Mu-Haskell 0.3: GraphQL and a simplified API

Mu-Haskell 0.3: GraphQL and a simplified API

We have been quite busy during the last two months adding new features to Mu-Haskell, and we are happy to announce the 0.3 release of the library! With this version, you are no longer restricted to gRPC as your transport layer; you can expose your servers using GraphQL. We also focused on some problems with how you describe services, which led to a revamp of that part of the API.

GraphQL is the new kid on the block 😎

RPC-like mechanisms for communication, like gRPC, are quite simple in describing which data you want. Essentially, your only choice is which method you want to call, and this prescribes which data you must include as payload, and the format of the data you will get. But this might waste resources. Consider this as an illustration: you might only be interested in the titles of books from an online retailer, but you’re forced to see the names of the authors as well. And, more importantly, you might be interested in a whole tree of resources, sub-resources, sub-sub-resources, etc., but you don’t want to make dozens of requests to get them all.
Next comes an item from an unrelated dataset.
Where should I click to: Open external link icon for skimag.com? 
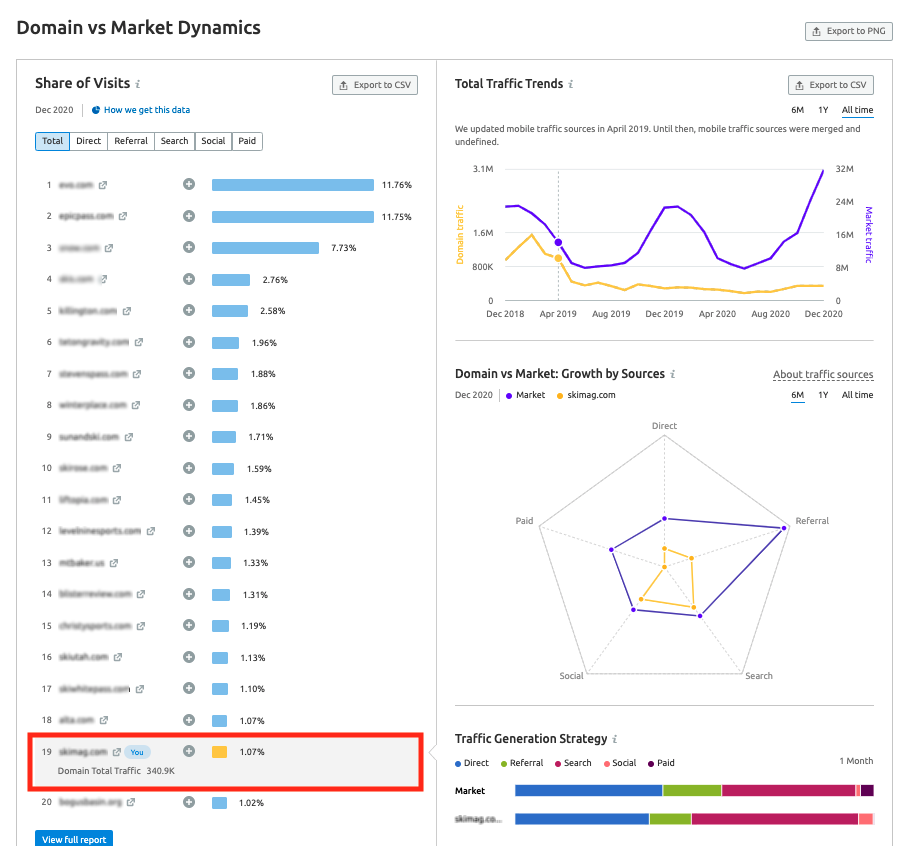coord(116,752)
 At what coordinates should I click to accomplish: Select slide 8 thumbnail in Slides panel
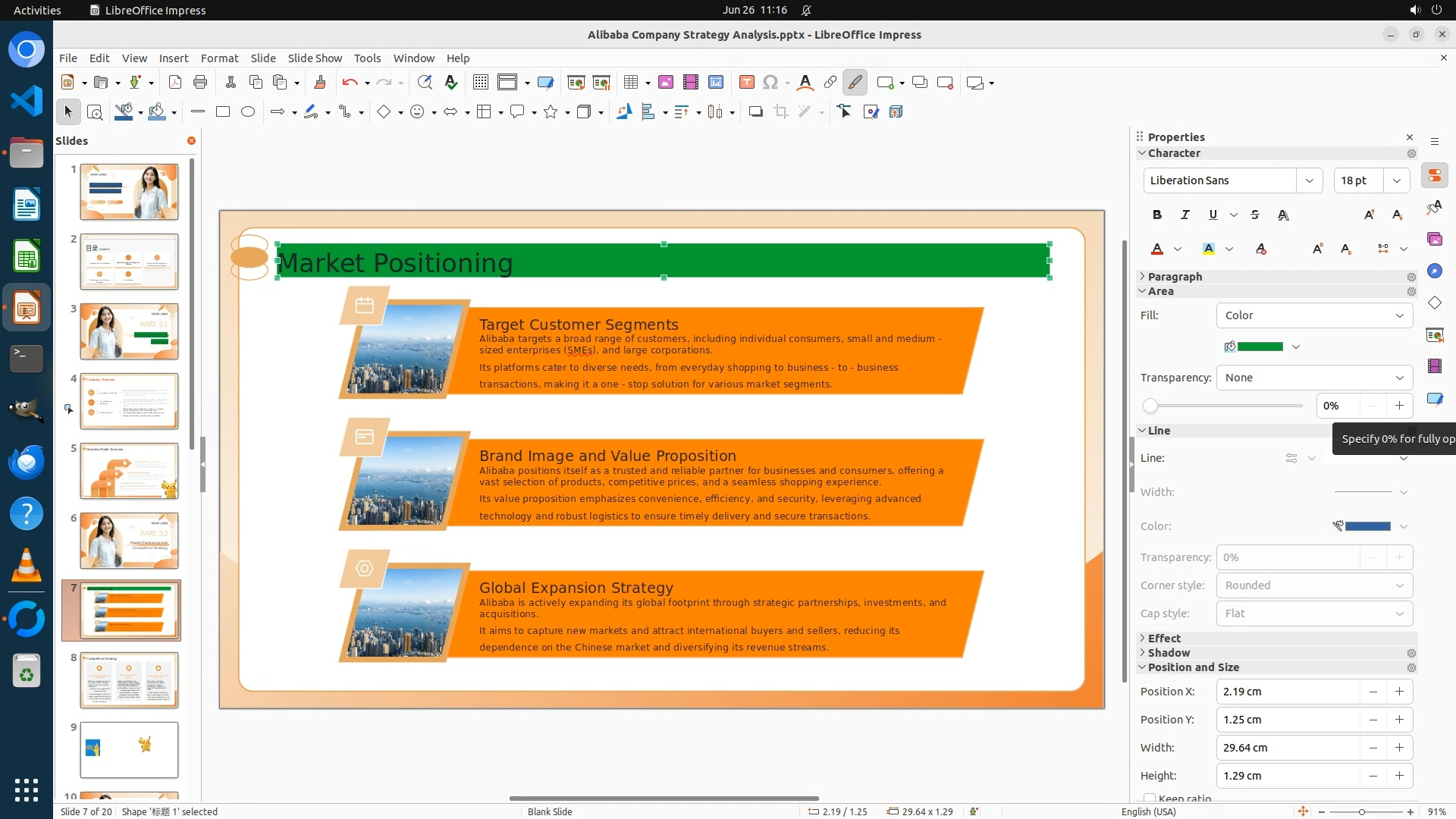[x=129, y=680]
GraphQL provides a much richer interface to describe what you want. Take the following query from the docs:

{
  author(name: ".*Ende.*") {
    name
    books {
      title
    }
  }
}

We want to obtain the author that satisfies the given regular expression ".*Ende.*". That’s where you would stop with RPC. But in GraphQL, you also provide the schema of the data: here we want to just the name of the author and the title of their books to be returned.
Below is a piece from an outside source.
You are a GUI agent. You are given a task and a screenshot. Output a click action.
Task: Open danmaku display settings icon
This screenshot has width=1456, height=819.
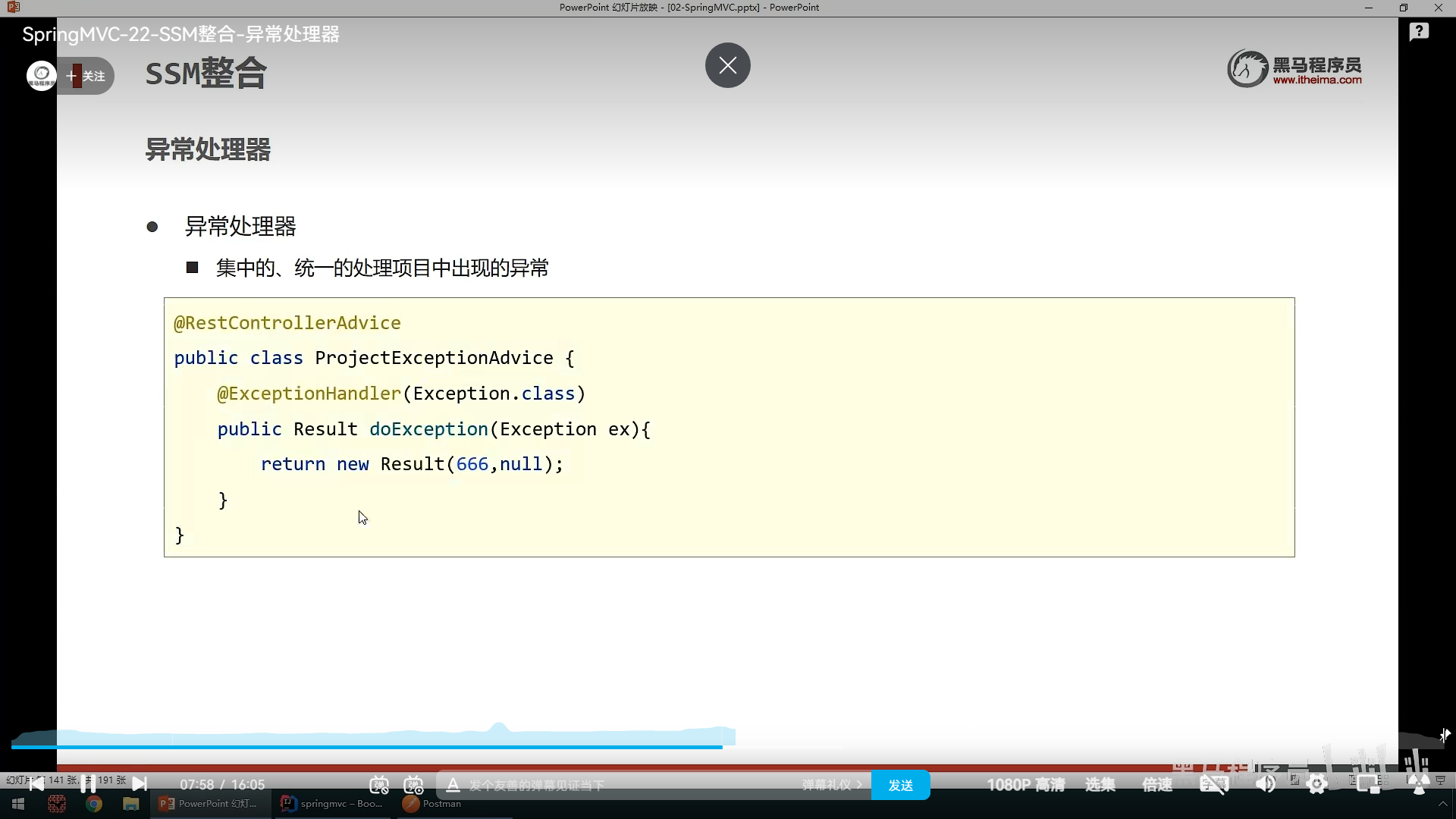(x=413, y=785)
GraphQL services are described by a schema, as it is the case with gRPC or Avro services. Here is a library schema that supported the operation from the query above. Using this schema, you can create complex queries, like, “all the books of the author of The Lord of the Rings.” The reason why the code is littered with exclamation marks is because they mean “not optional,” and this is the default for Haskell types.

type Query {
  author(name: String! = ".*"): Author
  book(name: String! = ".*"): [Book!]!
}
type Book {
  title: String!
  author: Author!
}
type Author {
  name: String!
  books: [Book!]!
}

As for the rest of the protocols, you can directly import this schema in the world of Mu with a single line.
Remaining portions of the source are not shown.